Andrew Lauchlan is a partner in a Nelson cannabis shop, and a licensed grower. He’s facing all the problems other growers face, trying to scale up into the larger market.
While he believes in ethical, organic, high-quality over quantity, he says the Kootenay experience may end because of larger market forces. He says not only have big-money companies railroaded the process in Canada, but international growers — from Venezuela to Botswana — are getting into the business, and there’s no way for this country to compete.
“You can sit and cry and whine about it, but it’s business, it’s always been like that,” he says. “So now deregulation means big players are going to come in, and with that [comes] the commoditization of the product. Canada is not going to be able to compete with their products.”
But he still sees some hope in the strategy raised at the forum.
“Cutting down your costs to operate, growing a beautiful product, making it organic, all that’s great. But to be able to do that and stay alive in about four years’ time will be the challenge, to provide this beautiful and high-end product we are renowned for.
“We have a chance for marketing a superior product. There may be no moms and pops [growers] anymore, but to be able to put your blood, sweat and tears into a product will speak for itself in volumes and that will be the cream that rises.”
But the meeting wasn’t so much about the problems facing producers, as finding solutions to them.
Organizers called it a landmark event, and hoped that just by getting together in a forum like this, the industry can grow stronger.
“You get together like this, you start finding solutions,” said organizer Damon Chouinard. “You start finding the person who can resolve a problem. You learn a little from someone else, you build connections. So you are building capacity.”
Chouinard said the presence of government officials — representatives from Health Canada’s licensing branch and a policy advisor for the provincial attorney general — was a good sign.
“They’re here to listen, but I think it’s going to take a little more pressure to get them to actually do things. So that’s part of it.”
Chouinard said he hoped a basic message would come out of the meeting.
“We need the British Columbia government to really step up and put some pressure on the feds to make some changes so our communities will survive. If they’re really concerned about jobs and finances of our small communities, they need to start to make changes to address this issue.”
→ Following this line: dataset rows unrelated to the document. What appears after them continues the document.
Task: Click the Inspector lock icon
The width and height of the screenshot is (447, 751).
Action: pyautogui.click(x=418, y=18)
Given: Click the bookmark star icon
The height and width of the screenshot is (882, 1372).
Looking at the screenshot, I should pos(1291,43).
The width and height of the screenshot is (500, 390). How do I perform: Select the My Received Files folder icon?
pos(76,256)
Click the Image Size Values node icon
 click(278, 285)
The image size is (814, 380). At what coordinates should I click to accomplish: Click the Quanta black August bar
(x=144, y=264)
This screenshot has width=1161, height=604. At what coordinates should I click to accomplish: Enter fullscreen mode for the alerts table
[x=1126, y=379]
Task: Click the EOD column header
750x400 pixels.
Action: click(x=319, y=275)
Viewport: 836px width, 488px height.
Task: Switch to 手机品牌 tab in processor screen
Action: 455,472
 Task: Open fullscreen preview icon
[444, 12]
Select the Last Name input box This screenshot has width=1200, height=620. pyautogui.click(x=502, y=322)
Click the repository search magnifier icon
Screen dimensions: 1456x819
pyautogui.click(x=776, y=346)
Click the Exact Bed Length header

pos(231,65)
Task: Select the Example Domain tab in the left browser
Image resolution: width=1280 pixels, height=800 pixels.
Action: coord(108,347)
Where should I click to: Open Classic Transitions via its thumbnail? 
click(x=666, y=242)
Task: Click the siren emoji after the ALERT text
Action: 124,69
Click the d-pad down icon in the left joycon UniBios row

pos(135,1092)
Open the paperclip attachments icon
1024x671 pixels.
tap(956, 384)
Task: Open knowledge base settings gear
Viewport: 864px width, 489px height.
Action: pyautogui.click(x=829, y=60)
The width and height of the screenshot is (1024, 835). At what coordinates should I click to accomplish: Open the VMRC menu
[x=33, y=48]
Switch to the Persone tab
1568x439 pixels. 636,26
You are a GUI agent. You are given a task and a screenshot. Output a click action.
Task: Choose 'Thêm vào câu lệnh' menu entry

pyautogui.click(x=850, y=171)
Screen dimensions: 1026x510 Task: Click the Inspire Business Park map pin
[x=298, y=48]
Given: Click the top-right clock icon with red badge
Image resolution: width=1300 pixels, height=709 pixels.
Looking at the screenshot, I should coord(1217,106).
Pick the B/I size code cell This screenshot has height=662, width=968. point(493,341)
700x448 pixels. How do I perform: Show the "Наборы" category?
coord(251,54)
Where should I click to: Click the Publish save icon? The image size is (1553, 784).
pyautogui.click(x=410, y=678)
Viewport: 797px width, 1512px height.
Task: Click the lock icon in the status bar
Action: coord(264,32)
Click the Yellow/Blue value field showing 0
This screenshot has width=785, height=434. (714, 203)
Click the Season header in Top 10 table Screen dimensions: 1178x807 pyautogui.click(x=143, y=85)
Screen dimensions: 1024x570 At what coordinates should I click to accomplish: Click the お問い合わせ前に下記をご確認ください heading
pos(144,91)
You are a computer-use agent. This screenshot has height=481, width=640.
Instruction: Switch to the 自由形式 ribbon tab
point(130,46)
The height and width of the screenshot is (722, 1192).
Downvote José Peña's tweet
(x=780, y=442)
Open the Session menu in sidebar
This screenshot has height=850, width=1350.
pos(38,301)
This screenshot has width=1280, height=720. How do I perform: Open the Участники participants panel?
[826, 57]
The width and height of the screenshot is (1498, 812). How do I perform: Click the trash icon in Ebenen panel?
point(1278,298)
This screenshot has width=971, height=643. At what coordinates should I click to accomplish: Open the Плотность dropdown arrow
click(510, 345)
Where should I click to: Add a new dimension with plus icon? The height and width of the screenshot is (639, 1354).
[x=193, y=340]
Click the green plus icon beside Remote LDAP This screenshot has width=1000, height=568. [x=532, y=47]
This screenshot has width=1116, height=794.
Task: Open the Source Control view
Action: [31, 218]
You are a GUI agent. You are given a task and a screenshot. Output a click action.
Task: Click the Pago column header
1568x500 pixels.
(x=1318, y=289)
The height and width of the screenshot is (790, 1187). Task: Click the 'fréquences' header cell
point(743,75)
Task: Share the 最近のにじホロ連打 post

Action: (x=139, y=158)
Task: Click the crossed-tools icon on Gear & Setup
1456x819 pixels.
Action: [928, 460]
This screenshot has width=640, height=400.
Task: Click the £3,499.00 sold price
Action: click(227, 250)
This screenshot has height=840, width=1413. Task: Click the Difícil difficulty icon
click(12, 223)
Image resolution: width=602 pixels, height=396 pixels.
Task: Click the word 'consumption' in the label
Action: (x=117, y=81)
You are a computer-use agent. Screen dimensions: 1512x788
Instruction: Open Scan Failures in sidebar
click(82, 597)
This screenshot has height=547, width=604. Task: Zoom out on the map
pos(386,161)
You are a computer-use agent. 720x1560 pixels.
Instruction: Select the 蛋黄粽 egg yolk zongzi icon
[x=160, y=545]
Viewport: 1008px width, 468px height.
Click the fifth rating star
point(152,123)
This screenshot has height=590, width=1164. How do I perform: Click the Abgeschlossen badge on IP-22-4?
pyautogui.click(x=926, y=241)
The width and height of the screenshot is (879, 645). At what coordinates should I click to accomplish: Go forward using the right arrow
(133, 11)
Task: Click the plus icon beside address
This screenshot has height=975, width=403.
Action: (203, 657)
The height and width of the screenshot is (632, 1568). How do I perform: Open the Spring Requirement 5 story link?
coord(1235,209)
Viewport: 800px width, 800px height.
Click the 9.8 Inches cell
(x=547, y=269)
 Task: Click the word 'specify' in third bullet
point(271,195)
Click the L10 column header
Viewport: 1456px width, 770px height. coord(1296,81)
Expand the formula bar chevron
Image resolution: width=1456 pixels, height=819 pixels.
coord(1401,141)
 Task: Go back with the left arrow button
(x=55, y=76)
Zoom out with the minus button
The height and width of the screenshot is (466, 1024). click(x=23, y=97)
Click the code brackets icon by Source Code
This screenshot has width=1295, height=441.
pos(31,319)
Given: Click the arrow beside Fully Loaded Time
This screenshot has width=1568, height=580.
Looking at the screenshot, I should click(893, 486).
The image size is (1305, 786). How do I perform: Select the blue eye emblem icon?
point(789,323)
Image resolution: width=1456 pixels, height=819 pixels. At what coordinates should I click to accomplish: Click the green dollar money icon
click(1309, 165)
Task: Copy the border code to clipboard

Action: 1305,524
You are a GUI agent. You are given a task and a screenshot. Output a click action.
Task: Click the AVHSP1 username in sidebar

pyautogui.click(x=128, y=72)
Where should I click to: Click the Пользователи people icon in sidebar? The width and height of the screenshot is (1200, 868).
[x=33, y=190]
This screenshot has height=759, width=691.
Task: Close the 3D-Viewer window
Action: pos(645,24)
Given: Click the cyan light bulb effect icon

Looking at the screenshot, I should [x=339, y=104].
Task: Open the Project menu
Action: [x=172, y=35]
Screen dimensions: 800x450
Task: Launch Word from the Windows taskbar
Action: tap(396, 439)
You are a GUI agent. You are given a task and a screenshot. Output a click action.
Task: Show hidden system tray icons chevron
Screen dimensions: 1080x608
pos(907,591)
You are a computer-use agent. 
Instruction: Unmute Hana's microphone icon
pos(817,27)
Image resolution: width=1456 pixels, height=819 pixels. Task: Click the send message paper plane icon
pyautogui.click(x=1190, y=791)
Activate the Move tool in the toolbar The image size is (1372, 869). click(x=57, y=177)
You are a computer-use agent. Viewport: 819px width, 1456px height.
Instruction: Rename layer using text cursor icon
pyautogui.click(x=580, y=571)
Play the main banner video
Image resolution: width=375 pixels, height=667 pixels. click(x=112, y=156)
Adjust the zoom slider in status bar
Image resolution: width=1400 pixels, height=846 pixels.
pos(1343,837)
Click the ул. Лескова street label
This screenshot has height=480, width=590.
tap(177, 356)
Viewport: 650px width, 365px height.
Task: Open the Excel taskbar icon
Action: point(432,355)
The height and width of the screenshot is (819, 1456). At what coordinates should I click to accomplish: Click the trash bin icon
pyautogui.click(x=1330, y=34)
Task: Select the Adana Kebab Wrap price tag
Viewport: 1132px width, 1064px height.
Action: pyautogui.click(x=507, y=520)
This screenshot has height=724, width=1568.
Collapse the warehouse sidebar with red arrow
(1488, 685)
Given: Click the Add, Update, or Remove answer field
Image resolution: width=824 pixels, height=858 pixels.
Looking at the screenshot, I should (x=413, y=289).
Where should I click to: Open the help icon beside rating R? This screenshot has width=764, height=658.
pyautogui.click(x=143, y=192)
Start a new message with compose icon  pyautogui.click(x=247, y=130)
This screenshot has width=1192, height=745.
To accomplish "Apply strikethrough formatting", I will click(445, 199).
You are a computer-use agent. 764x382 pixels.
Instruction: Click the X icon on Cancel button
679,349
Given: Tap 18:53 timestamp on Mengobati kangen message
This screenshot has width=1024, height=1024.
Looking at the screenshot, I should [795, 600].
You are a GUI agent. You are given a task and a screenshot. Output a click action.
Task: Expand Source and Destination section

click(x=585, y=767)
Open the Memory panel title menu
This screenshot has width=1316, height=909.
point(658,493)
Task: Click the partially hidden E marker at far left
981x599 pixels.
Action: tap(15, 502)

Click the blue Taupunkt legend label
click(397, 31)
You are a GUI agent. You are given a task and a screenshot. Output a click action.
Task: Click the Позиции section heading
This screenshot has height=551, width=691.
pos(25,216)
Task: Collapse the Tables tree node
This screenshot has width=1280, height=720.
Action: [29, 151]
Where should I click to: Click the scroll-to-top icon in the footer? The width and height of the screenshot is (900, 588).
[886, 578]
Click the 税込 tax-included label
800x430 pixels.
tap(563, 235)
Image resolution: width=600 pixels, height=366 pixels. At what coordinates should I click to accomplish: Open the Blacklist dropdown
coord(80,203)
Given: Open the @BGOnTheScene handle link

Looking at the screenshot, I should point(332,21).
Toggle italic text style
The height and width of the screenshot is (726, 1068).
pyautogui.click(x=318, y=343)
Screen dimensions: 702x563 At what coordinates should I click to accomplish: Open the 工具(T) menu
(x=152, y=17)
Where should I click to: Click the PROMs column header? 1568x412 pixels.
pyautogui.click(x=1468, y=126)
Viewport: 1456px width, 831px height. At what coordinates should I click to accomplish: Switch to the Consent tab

Delegates came up with several possible solutions to help small producers transition to the legal market. Those included rationalizing the multiple layers of licensing, standardizing licensing costs or removing the fees while licences are being processed, to liberalizing marketing regulations and providing government advisers who can support small growers who have an application in the process.
Despite a “sense of impending failure,” with the size of the task, and the predicted collapse in marijuana prices, presenters tried to encourage people not to give up, saying their only chance was for Kootenay growers to work together.
“The system that’s been set up is so lop-sided, we have been left behind,” said Kelly Dunn from Pure Collective. “The system isn’t here for us, it’s not set up for us to be successful. So we have to work together to create a voice.”
The Kootenay United Cannabis Association says it will summarize the hundreds of ideas presented to the forum and present them to federal, provincial and local officials in the weeks and months to come.